La montagna della trasfigurazione, che la tradizione successiva identificherà con il Tabor, si pone come termine di questo viaggio, il viaggio di ogni settimana e dell'intera vita. Il Signore ci prende e ci conduce con sé sul monte, così come fece con i tre più amici perché vivessero con lui l'esperienza della comunione intima con il Padre; un'esperienza così profonda da trasfigurare il volto, il corpo e persino i vestiti; tutto, dentro e fuori. C'è chi suggerisce che il nucleo storico del racconto si basa su un'esperienza che ha colpito anzitutto Gesù: una visione celeste che ha prodotto una trasfigurazione in lui. E' un'ipotesi verosimile e comunque suggestiva perché ci permette di cogliere più al fondo la vita spirituale di Gesù. Talora si dimentica che anche Gesù ha avuto un suo itinerario spirituale, come il Vangelo suggerisce: Gesù "cresceva in sapienza, età e grazia". Senza dubbio non mancarono in lui le gioie per i frutti del suo ministero pastorale, come pure non furono assenti le ansie e le angosce (il Getsemani e la croce ne sono i momenti più drammatici). La salita sul monte ci fu anche per Gesù, come già per Abramo eppoi per Mosé, per Elia e per ogni credente. Gesù sentì il bisogno di salire sul monte; era il bisogno di incontrarsi con il Padre. E' vero che la comunione con il Padre era tutta la sua vita, il pane delle sue giornate, la sostanza della sua missione, il cuore di tutto ciò che era e che faceva; ma Gesù aveva bisogno di momenti in cui questo rapporto intimo emergesse nella sua pienezza. E' un esempio che interroga profondamente i credenti di oggi. Se ne ha avuto bisogno Gesù, quanto più noi! Il Tabor fu uno di questi momenti singolarissimi di comunione, che il Vangelo estende a tutta la vicenda storica del popolo d'Israele, come testimonia la presenza di Mosé ed Elia che "discorrevano con lui". Gesù, però, non visse da solo questa esperienza; volle coinvolgere anche i suoi tre amici più intimi. Fu un momento tra i più significativi per la vita personale di Gesù, e lo divenne anche per i tre discepoli e per tutti coloro che si lasciano coinvolgere in questa stessa salita.

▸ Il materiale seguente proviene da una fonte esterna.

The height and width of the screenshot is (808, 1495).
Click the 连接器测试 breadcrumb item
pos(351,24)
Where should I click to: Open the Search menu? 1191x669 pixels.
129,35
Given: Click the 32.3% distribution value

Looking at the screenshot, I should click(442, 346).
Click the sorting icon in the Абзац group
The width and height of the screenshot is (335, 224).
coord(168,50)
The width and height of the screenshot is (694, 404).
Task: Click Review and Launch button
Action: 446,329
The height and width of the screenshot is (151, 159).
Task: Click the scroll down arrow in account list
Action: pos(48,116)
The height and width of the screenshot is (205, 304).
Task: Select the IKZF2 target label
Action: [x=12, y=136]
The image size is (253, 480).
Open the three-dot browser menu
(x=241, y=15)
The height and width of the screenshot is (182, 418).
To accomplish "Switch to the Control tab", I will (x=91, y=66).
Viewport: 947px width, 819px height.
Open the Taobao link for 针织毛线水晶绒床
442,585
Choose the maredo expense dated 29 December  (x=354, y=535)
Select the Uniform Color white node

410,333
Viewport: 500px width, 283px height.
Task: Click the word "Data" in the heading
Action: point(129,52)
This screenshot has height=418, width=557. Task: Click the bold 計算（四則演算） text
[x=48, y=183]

Nella tradizione della Chiesa molte sono state le interpretazioni di questo brano evangelico. Tra le più costanti c'è quella che scorge nella vita monastica il riflesso della Trasfigurazione, a motivo della radicalità della scelta che comporta. E senza dubbio è necessario che nella vita della Chiesa di oggi si sottolinei con maggior coraggio la radicalità di questa scelta che mostra il primato assoluto di Dio sulla nostra vita. Penso però che si possa vedere nel monte della Trasfigurazione anche la Liturgia domenicale alla quale tutti siamo chiamati a partecipare per vivere, uniti a Gesù, il momento più alto della comunione con Dio. Ed è proprio durante la Santa Liturgia che potremmo anche noi ripetere le stesse parole di Pietro: "Maestro, è bello per noi stare qui, facciamo tre tende...". Da questo santo monte ch'è la Liturgia domenicale, nella quale ci troviamo in compagnia dei patriarchi e dei santi del Primo e del Nuovo Testamento, anche noi sentiamo risuonare la stessa voce di allora: "Questi è il figlio mio prediletto, ascoltatelo!" Immediatamente i tre discepoli si ritrovarono con "Gesù solo". Si guardano attorno stupiti, forse con un senso di smarrimento per essere tornati alla "normalità", e non videro nessun altro se non il solo Gesù. Iniziano di qui i giorni feriali che seguono la domenica; o, se si vuole, la discesa dal monte. I discepoli non erano più come prima. Tornarono nella vita quotidiana non più ricchi di se stessi, delle proprie idee, dei propri progetti, dei propri sogni o di altro ancora. Essi avevano davanti agli occhi la visione di Gesù trasfigurato, e questo gli bastava. Sì, alla comunità cristiana, ad ogni credente, non è dato altro che Gesù; solo Lui è il tesoro, la ricchezza, la ragione della vita personale e della vita della Chiesa. Quella tenda che Pietro voleva costruire con le sue mani, in realtà l'aveva costruita Dio stesso quando "il Verbo si fece carne e venne a porre la sua tenda in mezzo a noi" (Gv 1,14). E con l'apostolo Paolo siamo lieti di poter ripetere che nessuno, né il dolore né la fatica né la morte ci separeranno da Cristo e dal suo amore.